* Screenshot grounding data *

-----

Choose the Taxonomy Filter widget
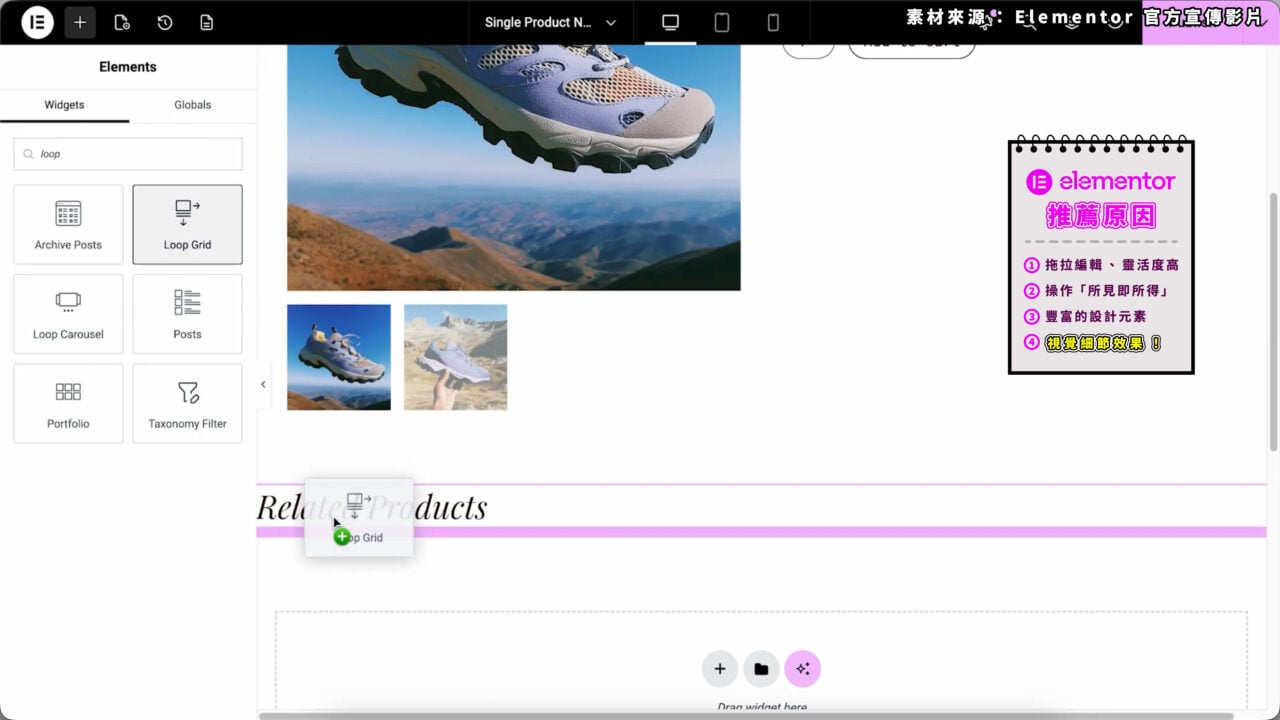tap(187, 403)

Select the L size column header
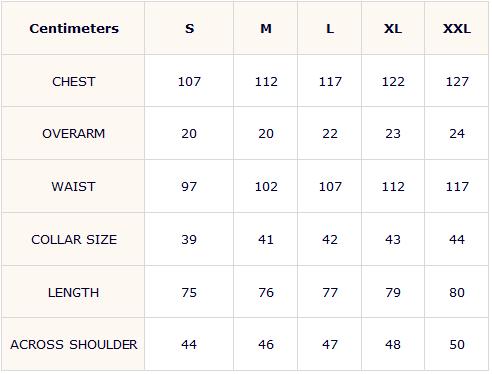coord(330,29)

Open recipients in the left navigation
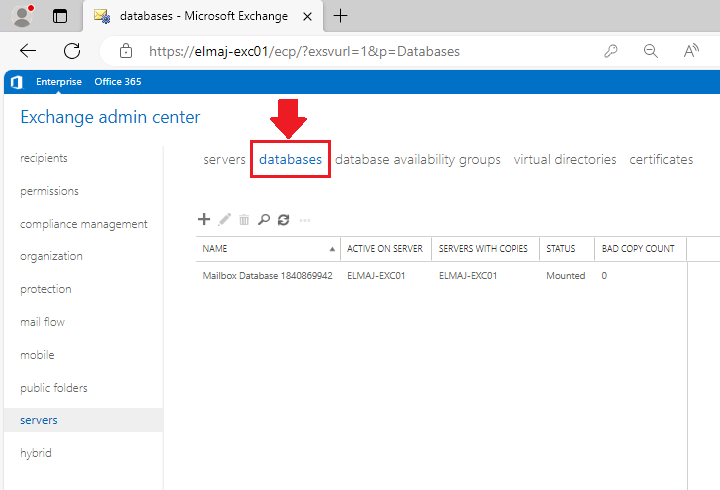pos(44,158)
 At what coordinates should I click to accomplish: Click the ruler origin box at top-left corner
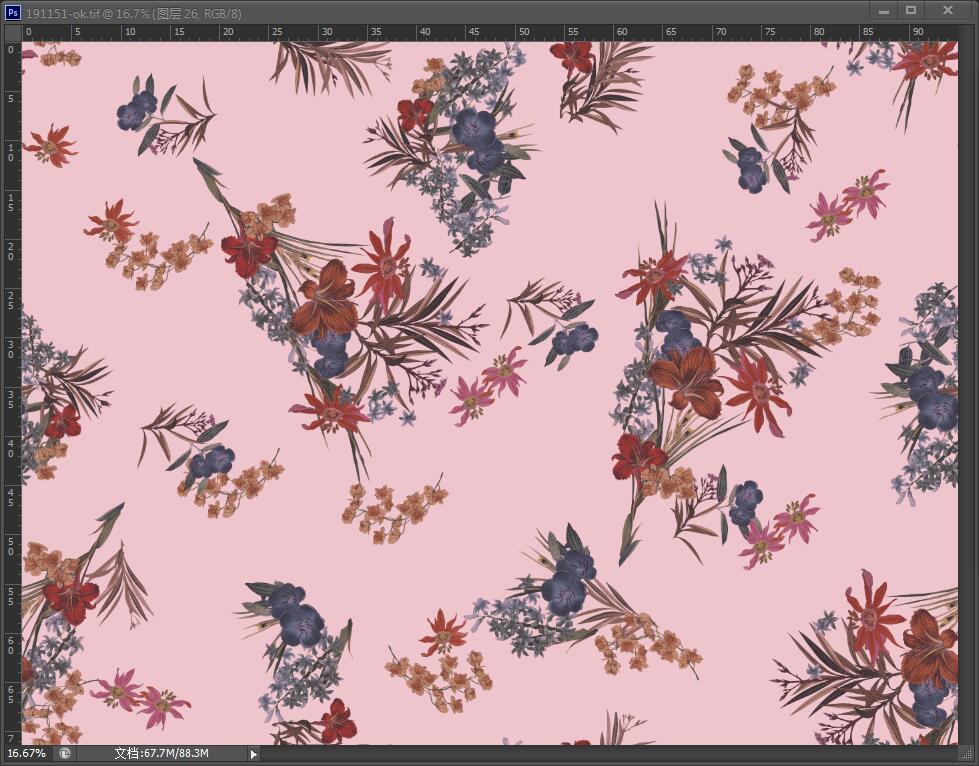coord(12,32)
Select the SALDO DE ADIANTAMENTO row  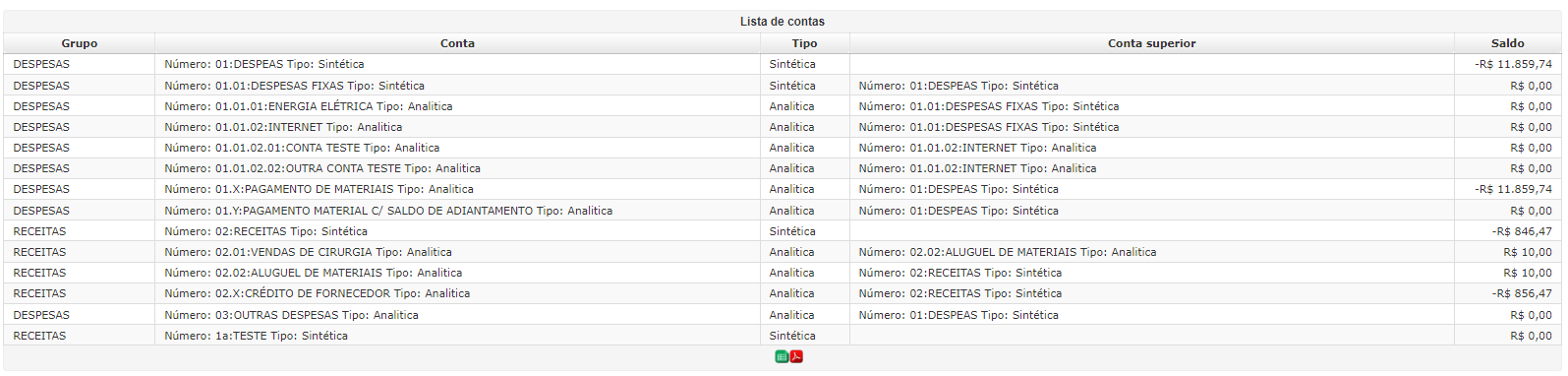point(783,211)
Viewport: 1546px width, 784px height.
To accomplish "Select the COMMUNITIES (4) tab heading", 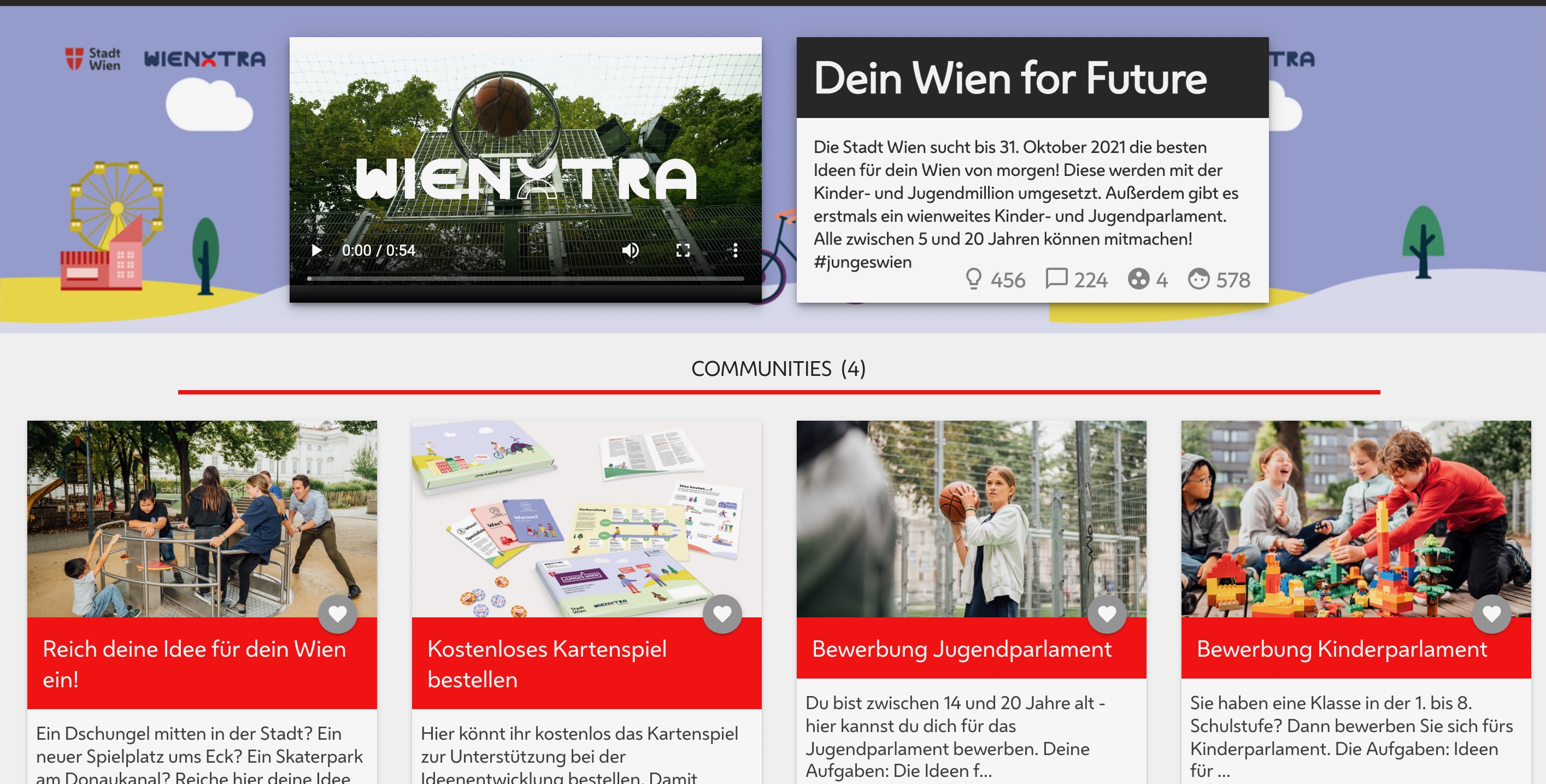I will (x=778, y=368).
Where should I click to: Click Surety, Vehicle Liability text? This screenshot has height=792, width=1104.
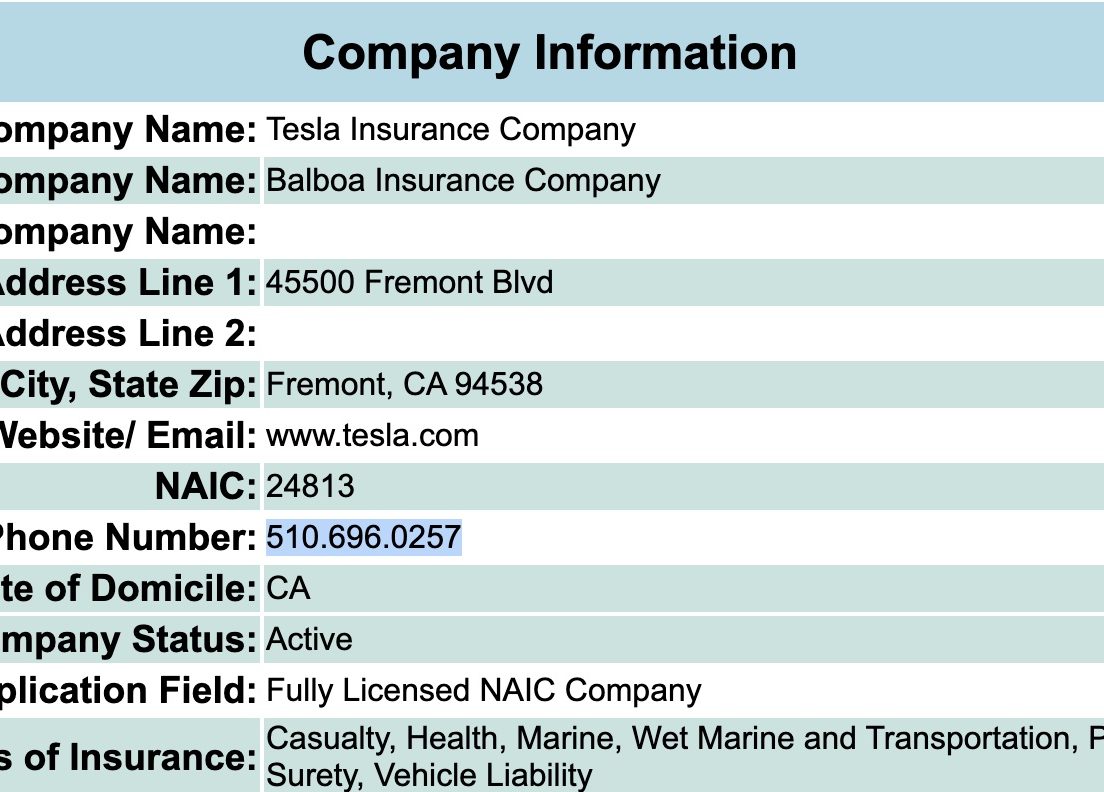pyautogui.click(x=429, y=775)
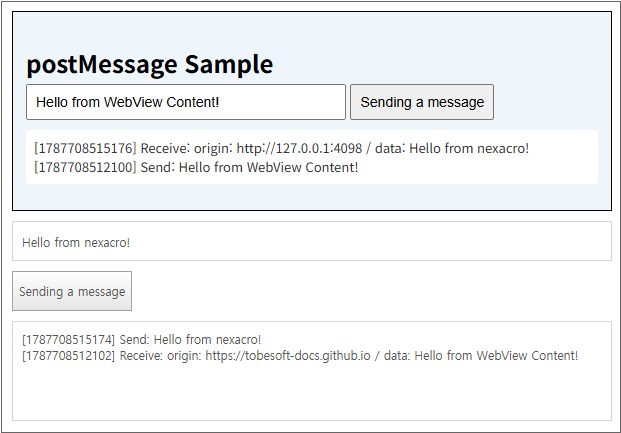Click the "Hello from WebView Content!" input field

[x=186, y=102]
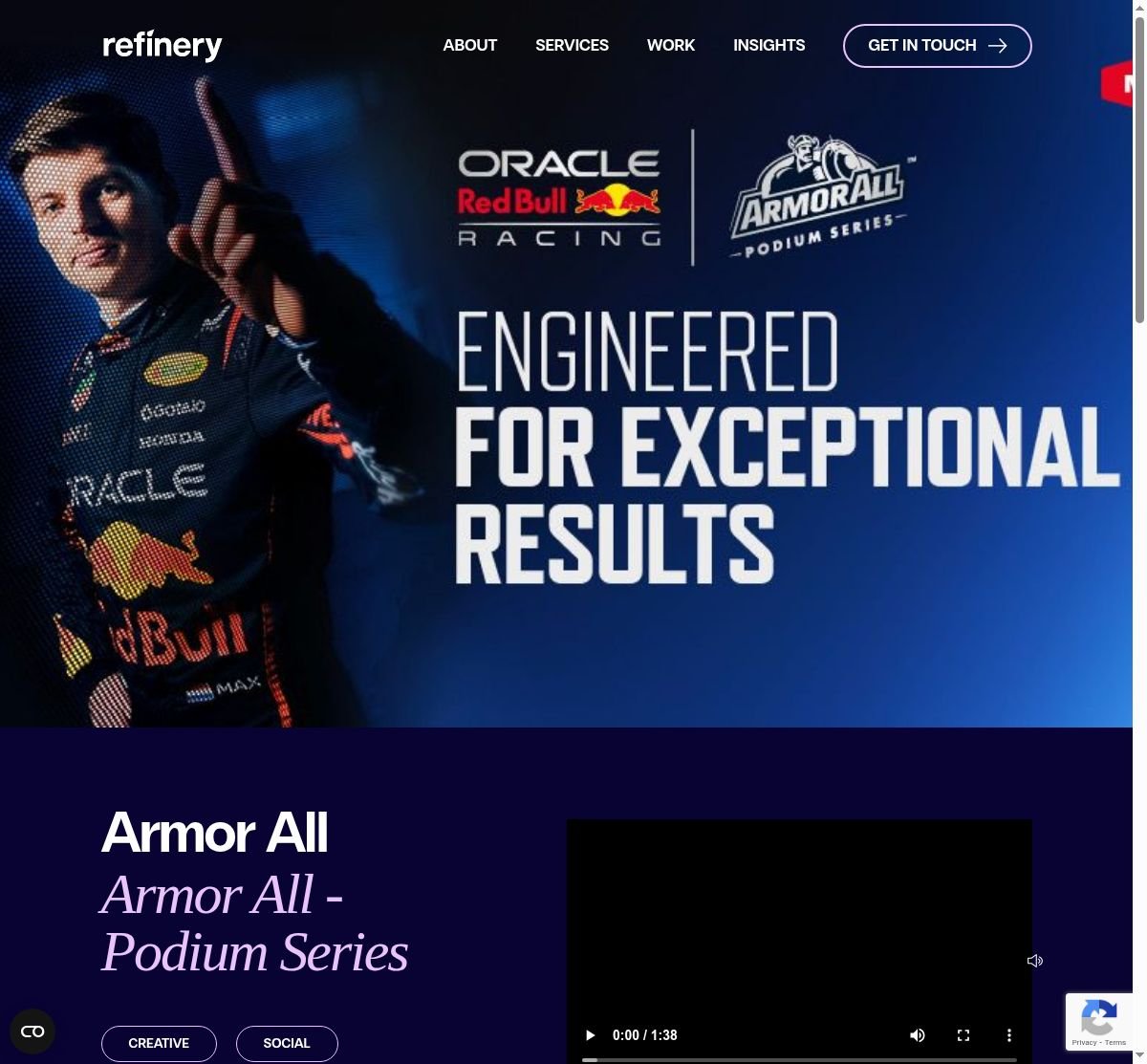The image size is (1147, 1064).
Task: Enter fullscreen on the video
Action: point(963,1035)
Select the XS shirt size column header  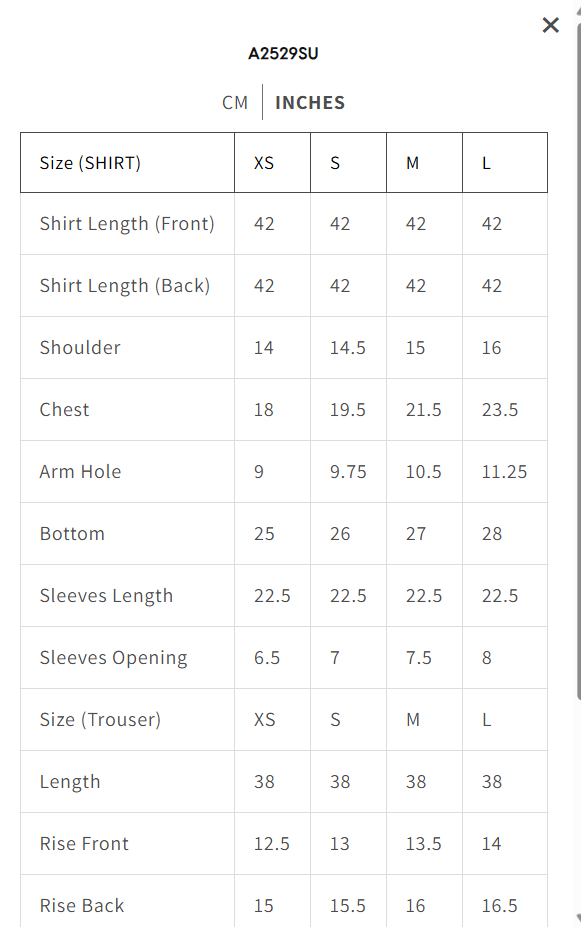click(263, 162)
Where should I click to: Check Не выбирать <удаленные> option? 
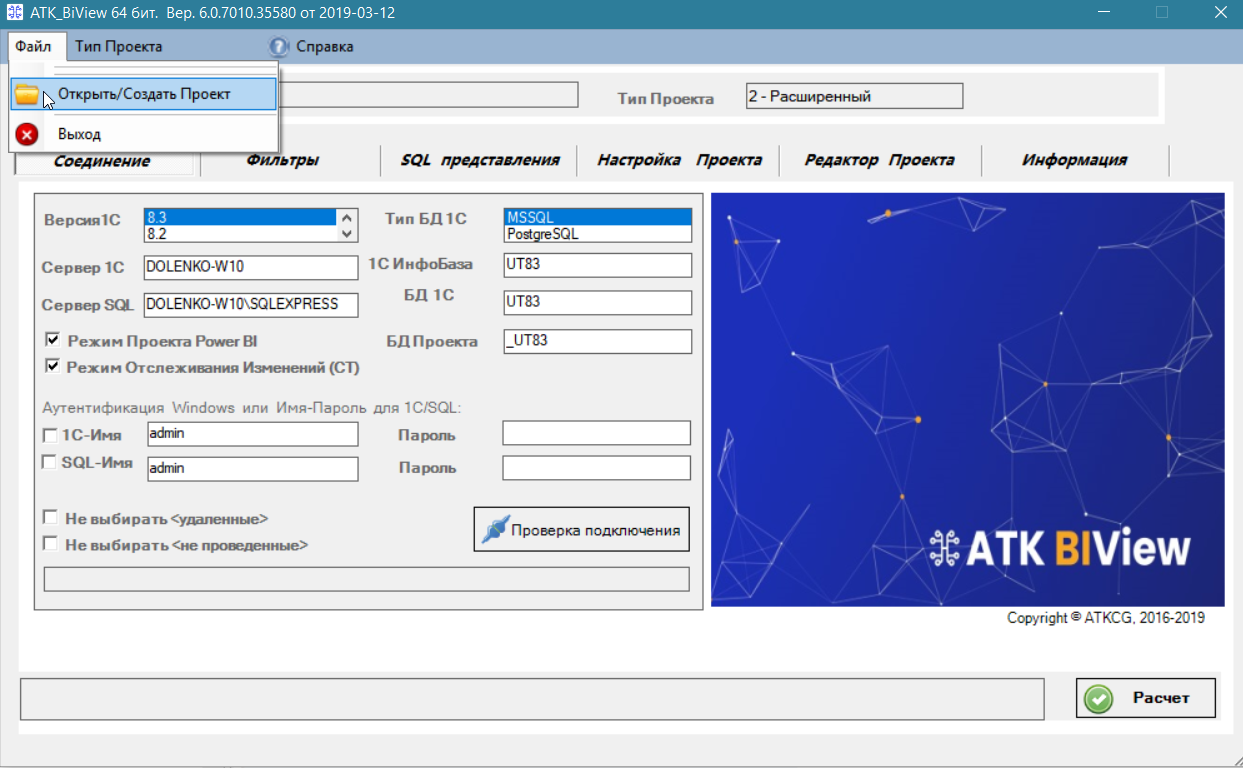click(49, 518)
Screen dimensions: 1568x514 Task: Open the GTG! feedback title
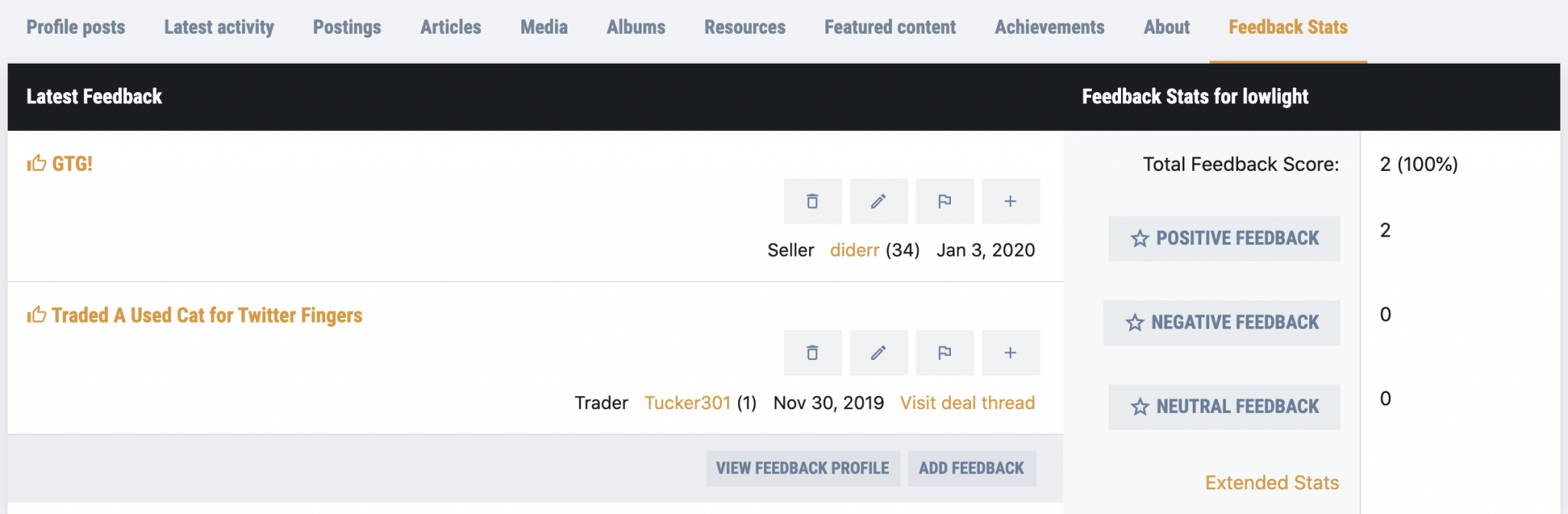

-----

Beginning with the line containing "Where should I click to: Check" and ending with the last line of the data above, repeat each line exactly. Include no pictures and no other lines.

Where should I click to: Check Не выбирать <удаленные> option? 
click(49, 518)
Screen dimensions: 1568x514 Task: Open the GTG! feedback title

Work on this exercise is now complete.